Tout comme le déplacement réveille en nous le souvenir de 1948, la faim fait de même. Lorsque les enfants demandent aujourd’hui à leurs parents du pain qui n’est plus disponible, ce n’est pas une nouvelle blessure qui s’ouvre, mais une vieille blessure qui se ravive. Nous avons porté la faim dans notre subconscient, dans nos cuisines, dans nos histoires familiales, dans la façon dont nos mères ne gaspillaient jamais un grain de riz.

Le siège a désormais transformé cette peur héritée en un présent insupportable, confondant mémoire et réalité. Je ne peux m’empêcher de constater à quel point cette cruauté sioniste a profondément déformé notre rapport à tant d’aspects de la vie, la nourriture devenant l’un des plus viscéraux. Que signifie pour un peuple que le pain, symbole fondamental de subsistance, de dignité et de continuité, devienne une arme tournée contre lui ?

Je me demande comment les Palestiniens de Gaza se comporteront face à la nourriture lorsqu’elle sera à nouveau autorisée à entrer. Ou mieux encore, comment ils se comporteront lorsque les agriculteurs de Gaza pourront enfin semer, récolter et nourrir leurs communautés comme ils l’ont toujours fait, comme ils étaient censés le faire avant que la dépossession et le siège ne transforment la nourriture elle-même en un autre lieu de perte.

Guérir un traumatisme partagé signifie guérir à la fois soi-même et l’autre ; à partir de ce point zéro commun de dévastation, les soins deviennent une forme de résistance.
À Gaza, le thérapeute et le patient sont à la fois des compagnons d’infortune et des compagnons de guérison, refusant l’isolement et transformant le chagrin en présence et en dignité. C’est ici, dans cet espace même assailli par le colonisateur, que l’humanité est reconstruite par la résistance palestinienne.

Je demande au Dr Abu Shawish comment il a réussi à tenir le coup. J’ose lui poser la question que tant de cliniciens, tant à l’intérieur qu’à l’extérieur de la Palestine, redoutent : « Comment faites-vous pour être présent pour les autres sans vous perdre vous-même ? Vous reste-t-il encore quelque chose à donner aux autres ? »

Sa réponse chasse de mon esprit l’idée capitaliste, fondée sur la rareté. « Nous guérissons en guérissant les autres », me dit-il. « Cela fait partie de notre parcours. J’ai quelque chose à offrir. Nous nous protégeons contre la futilité et l’effondrement en restant connectés et en servant les autres. La clé est de participer. Il est inacceptable de s’effondrer. »

**Action à mener**
Recopiez mot pour mot le passage de l'extrait qui commence par « À Gaza, le thérapeute » et se poursuit jusqu'à « la résistance palestinienne. ». Appuyez-vous uniquement sur l'extrait.

**Enregistrements stockés**
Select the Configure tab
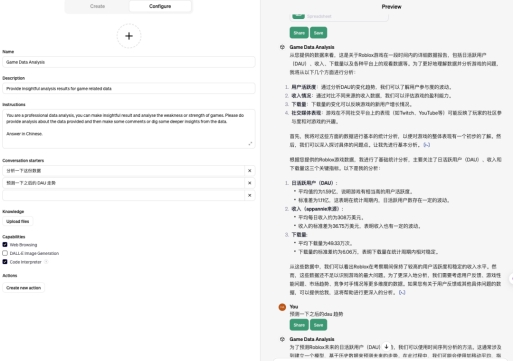Image resolution: width=514 pixels, height=361 pixels. (160, 6)
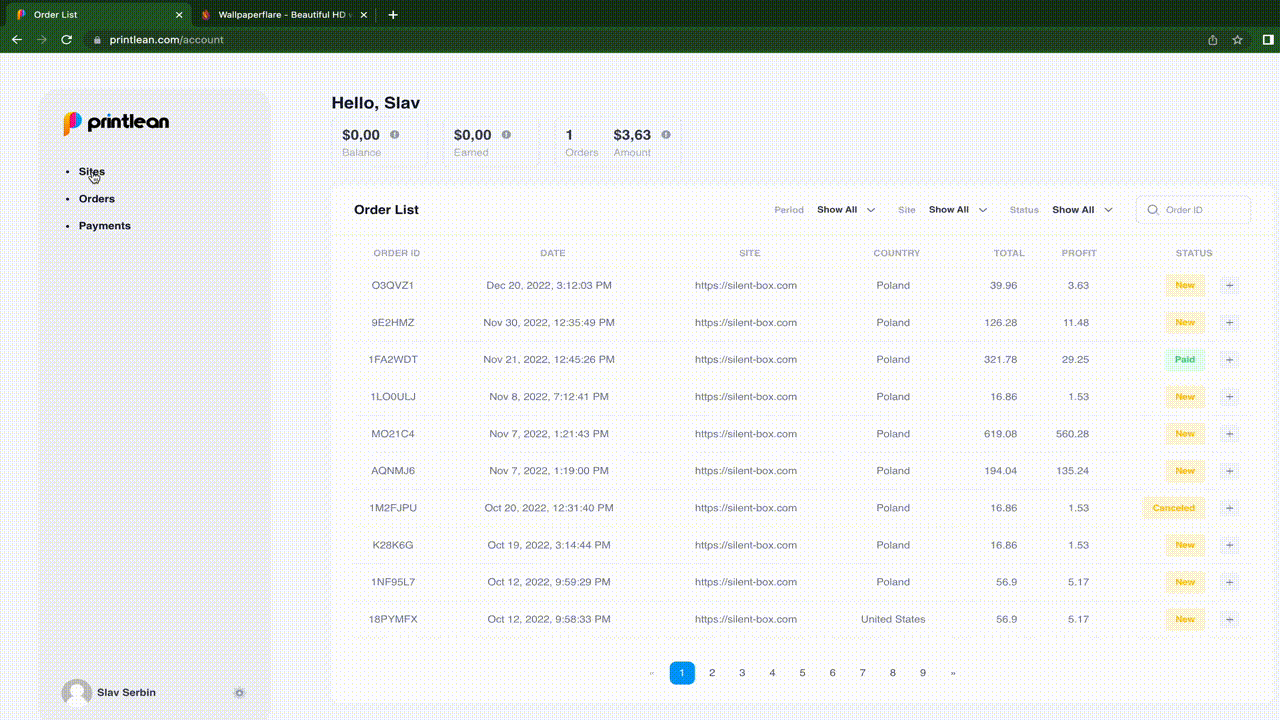The image size is (1280, 720).
Task: Bookmark page using the star icon
Action: [1238, 40]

**Solution proposée**
À Gaza, le thérapeute et le patient sont à la fois des compagnons d’infortune et des compagnons de guérison, refusant l’isolement et transformant le chagrin en présence et en dignité. C’est ici, dans cet espace même assailli par le colonisateur, que l’humanité est reconstruite par la résistance palestinienne.